To do ->
Filter the entries for the string "will". Copy each line that has it.

[Items listed in a dataset]
::::

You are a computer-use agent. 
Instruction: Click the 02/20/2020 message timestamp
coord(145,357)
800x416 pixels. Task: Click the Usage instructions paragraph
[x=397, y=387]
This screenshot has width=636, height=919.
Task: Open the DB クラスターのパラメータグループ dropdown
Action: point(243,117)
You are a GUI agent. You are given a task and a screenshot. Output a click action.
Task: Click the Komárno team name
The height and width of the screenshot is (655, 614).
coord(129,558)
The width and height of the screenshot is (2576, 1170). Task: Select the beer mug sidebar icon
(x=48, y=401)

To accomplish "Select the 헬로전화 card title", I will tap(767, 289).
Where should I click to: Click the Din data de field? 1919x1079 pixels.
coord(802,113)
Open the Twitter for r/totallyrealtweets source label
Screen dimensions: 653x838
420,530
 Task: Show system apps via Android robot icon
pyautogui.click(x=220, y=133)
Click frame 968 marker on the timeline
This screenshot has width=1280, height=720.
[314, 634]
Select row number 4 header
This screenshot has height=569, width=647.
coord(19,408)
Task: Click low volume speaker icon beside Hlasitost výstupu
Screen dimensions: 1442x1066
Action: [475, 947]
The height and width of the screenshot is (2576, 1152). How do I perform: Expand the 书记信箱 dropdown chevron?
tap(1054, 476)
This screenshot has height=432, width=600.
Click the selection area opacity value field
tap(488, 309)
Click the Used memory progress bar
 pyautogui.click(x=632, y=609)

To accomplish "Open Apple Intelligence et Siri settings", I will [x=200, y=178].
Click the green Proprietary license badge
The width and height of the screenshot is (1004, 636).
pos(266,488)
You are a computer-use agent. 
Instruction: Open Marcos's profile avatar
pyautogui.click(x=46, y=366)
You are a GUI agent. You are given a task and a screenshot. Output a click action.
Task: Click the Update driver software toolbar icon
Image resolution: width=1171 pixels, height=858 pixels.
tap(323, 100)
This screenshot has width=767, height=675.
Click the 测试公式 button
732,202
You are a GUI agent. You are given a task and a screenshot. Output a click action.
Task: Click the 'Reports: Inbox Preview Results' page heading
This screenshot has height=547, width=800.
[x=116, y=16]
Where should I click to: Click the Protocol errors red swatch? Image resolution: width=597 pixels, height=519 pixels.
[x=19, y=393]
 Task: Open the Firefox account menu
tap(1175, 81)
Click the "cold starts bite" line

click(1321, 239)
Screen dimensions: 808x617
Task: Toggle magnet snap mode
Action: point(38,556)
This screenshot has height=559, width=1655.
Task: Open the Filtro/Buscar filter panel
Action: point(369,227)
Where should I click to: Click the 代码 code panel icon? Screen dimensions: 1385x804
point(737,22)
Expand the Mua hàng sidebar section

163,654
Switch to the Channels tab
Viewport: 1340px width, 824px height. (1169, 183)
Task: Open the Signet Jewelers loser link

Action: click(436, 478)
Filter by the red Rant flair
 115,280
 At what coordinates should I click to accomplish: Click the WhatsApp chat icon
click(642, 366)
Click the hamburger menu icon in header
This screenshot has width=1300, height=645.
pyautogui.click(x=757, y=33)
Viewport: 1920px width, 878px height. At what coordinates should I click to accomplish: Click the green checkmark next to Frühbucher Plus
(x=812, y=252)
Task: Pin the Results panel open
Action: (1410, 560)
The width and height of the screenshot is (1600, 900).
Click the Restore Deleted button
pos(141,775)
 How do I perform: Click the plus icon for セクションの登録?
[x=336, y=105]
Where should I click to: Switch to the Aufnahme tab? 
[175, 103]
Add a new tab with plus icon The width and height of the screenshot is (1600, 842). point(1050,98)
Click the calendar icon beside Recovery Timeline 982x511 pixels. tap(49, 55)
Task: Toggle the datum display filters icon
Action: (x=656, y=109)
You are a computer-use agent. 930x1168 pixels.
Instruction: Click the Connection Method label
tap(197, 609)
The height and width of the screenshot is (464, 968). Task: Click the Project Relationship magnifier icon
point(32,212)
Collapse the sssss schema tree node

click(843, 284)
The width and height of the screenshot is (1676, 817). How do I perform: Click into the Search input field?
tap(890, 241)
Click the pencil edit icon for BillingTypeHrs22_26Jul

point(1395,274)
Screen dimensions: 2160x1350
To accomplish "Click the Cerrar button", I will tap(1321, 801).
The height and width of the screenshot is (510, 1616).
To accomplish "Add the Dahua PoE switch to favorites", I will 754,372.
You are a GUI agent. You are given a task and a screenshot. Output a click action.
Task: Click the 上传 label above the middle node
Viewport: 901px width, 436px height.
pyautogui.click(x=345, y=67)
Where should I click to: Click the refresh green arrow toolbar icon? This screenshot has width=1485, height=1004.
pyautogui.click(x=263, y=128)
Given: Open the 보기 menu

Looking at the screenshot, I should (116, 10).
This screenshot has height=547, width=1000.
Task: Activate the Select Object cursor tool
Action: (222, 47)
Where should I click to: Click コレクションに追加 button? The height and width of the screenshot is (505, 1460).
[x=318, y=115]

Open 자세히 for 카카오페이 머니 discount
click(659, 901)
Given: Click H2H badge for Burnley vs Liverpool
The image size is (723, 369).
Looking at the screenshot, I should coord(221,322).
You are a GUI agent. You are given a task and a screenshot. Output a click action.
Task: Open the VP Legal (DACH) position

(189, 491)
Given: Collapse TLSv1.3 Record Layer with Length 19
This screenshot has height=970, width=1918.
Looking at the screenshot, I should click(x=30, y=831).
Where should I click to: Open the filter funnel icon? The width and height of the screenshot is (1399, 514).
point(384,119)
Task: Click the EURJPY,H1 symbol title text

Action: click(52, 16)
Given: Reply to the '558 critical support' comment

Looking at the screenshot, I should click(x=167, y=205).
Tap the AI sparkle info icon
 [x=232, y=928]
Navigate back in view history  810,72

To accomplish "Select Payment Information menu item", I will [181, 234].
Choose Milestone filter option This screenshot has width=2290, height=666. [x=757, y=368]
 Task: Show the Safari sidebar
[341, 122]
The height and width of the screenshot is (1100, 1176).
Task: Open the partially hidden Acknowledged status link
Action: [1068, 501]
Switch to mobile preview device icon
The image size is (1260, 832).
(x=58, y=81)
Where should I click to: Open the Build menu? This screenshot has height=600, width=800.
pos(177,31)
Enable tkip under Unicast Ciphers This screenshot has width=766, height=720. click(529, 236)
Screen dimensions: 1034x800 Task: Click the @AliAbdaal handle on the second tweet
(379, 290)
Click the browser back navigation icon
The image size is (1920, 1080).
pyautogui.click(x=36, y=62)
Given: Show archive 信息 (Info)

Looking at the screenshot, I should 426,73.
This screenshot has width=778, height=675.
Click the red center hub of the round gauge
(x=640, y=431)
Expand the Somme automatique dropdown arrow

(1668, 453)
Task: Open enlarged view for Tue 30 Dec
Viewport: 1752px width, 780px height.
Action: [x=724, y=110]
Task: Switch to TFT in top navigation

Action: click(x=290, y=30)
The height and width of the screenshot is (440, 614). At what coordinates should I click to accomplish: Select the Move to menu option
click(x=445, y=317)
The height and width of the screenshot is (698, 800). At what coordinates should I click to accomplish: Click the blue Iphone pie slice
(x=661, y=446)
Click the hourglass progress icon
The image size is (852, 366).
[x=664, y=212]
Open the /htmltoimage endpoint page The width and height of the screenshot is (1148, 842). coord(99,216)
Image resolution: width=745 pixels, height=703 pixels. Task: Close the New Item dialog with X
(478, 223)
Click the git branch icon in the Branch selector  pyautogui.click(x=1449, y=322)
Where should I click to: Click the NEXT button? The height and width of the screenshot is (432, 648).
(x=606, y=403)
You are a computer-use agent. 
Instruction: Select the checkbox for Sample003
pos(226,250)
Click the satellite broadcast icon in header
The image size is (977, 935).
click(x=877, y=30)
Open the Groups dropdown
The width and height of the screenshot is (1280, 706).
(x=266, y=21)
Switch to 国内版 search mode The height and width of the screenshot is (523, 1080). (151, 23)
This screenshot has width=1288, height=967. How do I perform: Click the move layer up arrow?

::::

Reply ->
To accomplish "Select the 헬로전화 card title", I will tap(767, 289).
To accomplish "Open Apple Intelligence et Siri settings", I will [x=200, y=178].
To accomplish "Click the Cerrar button", I will tap(1321, 801).
To accomplish "Add the Dahua PoE switch to favorites", I will 754,372.
To accomplish "Select Payment Information menu item", I will [181, 234].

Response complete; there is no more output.